Emails sent to Sebi and RBI remained unanswered.
Currency hedging helps investors mitigate losses due to fluctuations in foreign exchange rates. Currency futures traders also make arbitrage benefits out of different exchange rates in different markets and exchanges.
The early closure of Indian bourses drives investors to other destinations such as SGX, DGCX in Dubai and CME.
To be sure, extension of timings has been a long standing market demand, but the plan was stuck because exchanges and banks were not ready to handle the processes.

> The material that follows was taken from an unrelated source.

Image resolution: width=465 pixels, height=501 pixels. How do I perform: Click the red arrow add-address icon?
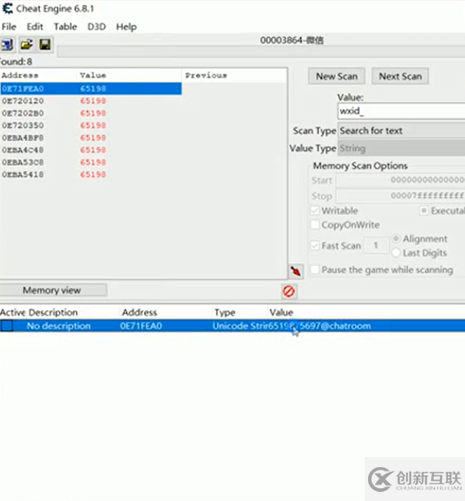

According to the second person cited above, early timings export Indian markets to offshore exchanges, which is not desirable. This, he said, is why RBI recently raised position limit for clients to $100 million.
“Earlier, there was a fear longer trading hours may cause extreme volatility and require stronger manpower and technology. Those fears have abated now and exchanges and banks have shown readiness to handle longer trading hours. They are already doing it for commodities. So, it should not be a problem to increase timing for the currency market,” said the second person.

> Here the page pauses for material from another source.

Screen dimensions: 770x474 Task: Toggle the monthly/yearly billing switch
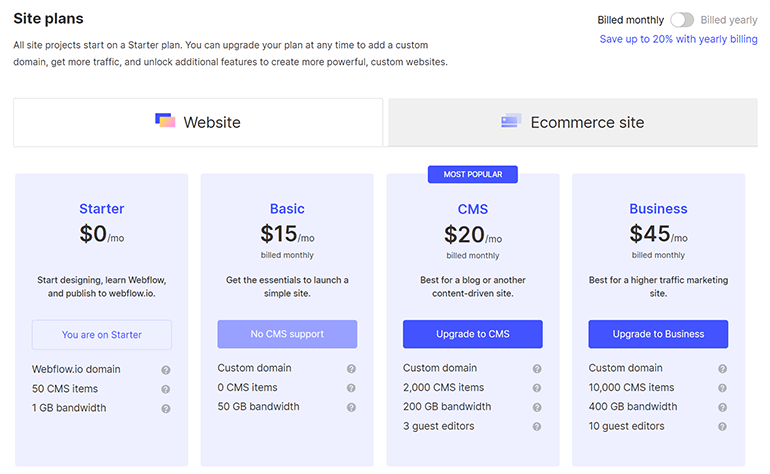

“Currently, out of about $250 billion exposure of FPIs in India, only about 10% is hedged in India and that too mostly in OTC,” he added.
T. Venkatesan- head, forex treasury at Tata Consultancy Services Ltd, said, “Extension of trading hours is a good move but will mostly help FPIs. What we really need at the moment is liquidity. FPIs are mostly on the sell-side of the market. Extension of timings will increase the arbitrage advantage they get from from India.”

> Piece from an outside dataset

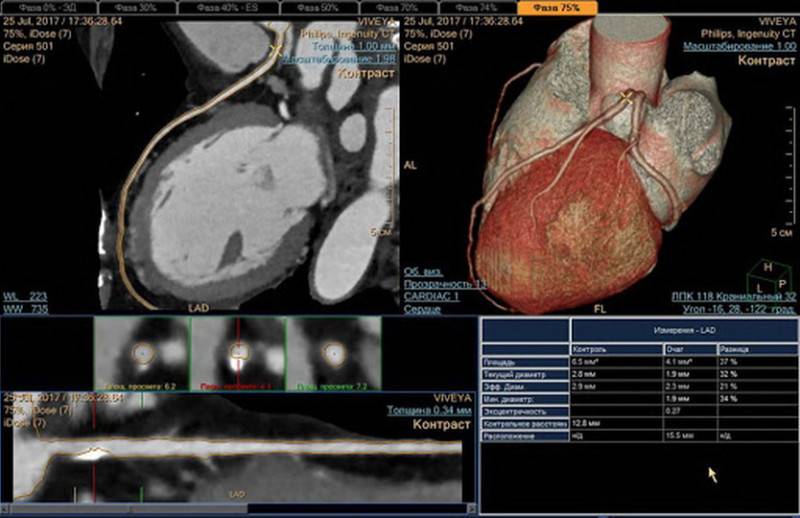Click the yellow cross marker on 3D heart

tap(628, 96)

“TCS is keen in developing the currency futures market. For creating liquidity, we need buy-side entities, possibly oil importers, Venkatesan said. “Sebi and RBI must engage should strongly urge oil importers and corporations to participate in the market. The regulators should also explore the possibility of introducing delivery based currency futures,” he added.
Sanjay Guglani, chief investment officer of Singapore-based Silverdale Funds, said, “We hope eventually the trading will become 24x7 which would provide real edge to Indian stock exchanges. Until then, barring real arbitrage advantage, it is preferable to hedge ex-India to avoid hassles of income-tax in India, hedging limits, etc., and avail fund house’s centralized hedging operations.”
As per a BIS 2016 survey, out of a total daily turnover of $58 billion in rupee globally (excluding exchange turnover), about almost $20 billion is recorded in the offshore OTC market. On Indian exchanges, the currency derivatives turnover is around $2.5 billion and the last BIS survey did not consider this figure because it is too low. Rupee is among the top five traded currencies in off-shore market, according to the survey.